>> start DATA PROVIDED
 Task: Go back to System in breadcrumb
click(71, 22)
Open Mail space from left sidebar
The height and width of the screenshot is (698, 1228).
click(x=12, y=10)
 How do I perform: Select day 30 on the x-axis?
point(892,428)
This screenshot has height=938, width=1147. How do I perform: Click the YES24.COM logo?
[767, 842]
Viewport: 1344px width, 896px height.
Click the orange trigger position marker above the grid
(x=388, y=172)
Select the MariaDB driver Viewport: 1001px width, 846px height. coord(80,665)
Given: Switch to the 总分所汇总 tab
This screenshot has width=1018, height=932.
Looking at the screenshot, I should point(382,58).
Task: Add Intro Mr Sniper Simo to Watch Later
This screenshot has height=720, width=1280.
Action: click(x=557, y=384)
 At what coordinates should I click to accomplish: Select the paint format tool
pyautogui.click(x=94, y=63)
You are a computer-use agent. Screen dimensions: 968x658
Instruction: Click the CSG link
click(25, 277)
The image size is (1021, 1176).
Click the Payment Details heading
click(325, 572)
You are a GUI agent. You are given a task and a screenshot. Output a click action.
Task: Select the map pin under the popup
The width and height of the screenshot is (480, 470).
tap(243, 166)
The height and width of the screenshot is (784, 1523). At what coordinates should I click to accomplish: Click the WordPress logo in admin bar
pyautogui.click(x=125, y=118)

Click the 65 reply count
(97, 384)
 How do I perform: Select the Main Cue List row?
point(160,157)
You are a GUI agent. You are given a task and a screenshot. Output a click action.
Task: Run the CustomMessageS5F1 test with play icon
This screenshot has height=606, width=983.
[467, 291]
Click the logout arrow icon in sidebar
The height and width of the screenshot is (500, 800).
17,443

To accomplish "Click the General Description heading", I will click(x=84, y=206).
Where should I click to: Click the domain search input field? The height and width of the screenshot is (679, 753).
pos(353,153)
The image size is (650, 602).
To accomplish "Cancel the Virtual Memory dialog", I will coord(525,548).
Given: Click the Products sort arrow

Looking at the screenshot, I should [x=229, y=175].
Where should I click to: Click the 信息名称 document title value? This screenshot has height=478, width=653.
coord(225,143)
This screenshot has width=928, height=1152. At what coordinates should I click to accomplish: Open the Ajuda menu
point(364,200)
>> end DATA PROVIDED
- DESCRIPTION OF THE TASK: Return every line of the listing above, copied word for word with nothing left out or changed.

- CORRECT RESPONSE:
 Task: Go back to System in breadcrumb
click(71, 22)
Open Mail space from left sidebar
The height and width of the screenshot is (698, 1228).
click(x=12, y=10)
 How do I perform: Select day 30 on the x-axis?
point(892,428)
This screenshot has height=938, width=1147. How do I perform: Click the YES24.COM logo?
[767, 842]
Viewport: 1344px width, 896px height.
Click the orange trigger position marker above the grid
(x=388, y=172)
Select the MariaDB driver Viewport: 1001px width, 846px height. coord(80,665)
Given: Switch to the 总分所汇总 tab
This screenshot has width=1018, height=932.
Looking at the screenshot, I should point(382,58).
Task: Add Intro Mr Sniper Simo to Watch Later
This screenshot has height=720, width=1280.
Action: click(x=557, y=384)
 At what coordinates should I click to accomplish: Select the paint format tool
pyautogui.click(x=94, y=63)
You are a computer-use agent. Screen dimensions: 968x658
Instruction: Click the CSG link
click(25, 277)
The image size is (1021, 1176).
Click the Payment Details heading
click(325, 572)
You are a GUI agent. You are given a task and a screenshot. Output a click action.
Task: Select the map pin under the popup
The width and height of the screenshot is (480, 470).
tap(243, 166)
The height and width of the screenshot is (784, 1523). At what coordinates should I click to accomplish: Click the WordPress logo in admin bar
pyautogui.click(x=125, y=118)

Click the 65 reply count
(97, 384)
 How do I perform: Select the Main Cue List row?
point(160,157)
You are a GUI agent. You are given a task and a screenshot. Output a click action.
Task: Run the CustomMessageS5F1 test with play icon
This screenshot has height=606, width=983.
[467, 291]
Click the logout arrow icon in sidebar
The height and width of the screenshot is (500, 800).
17,443

To accomplish "Click the General Description heading", I will click(x=84, y=206).
Where should I click to: Click the domain search input field? The height and width of the screenshot is (679, 753).
pos(353,153)
The image size is (650, 602).
To accomplish "Cancel the Virtual Memory dialog", I will coord(525,548).
Given: Click the Products sort arrow

Looking at the screenshot, I should [x=229, y=175].
Where should I click to: Click the 信息名称 document title value? This screenshot has height=478, width=653.
coord(225,143)
This screenshot has width=928, height=1152. At what coordinates should I click to accomplish: Open the Ajuda menu
point(364,200)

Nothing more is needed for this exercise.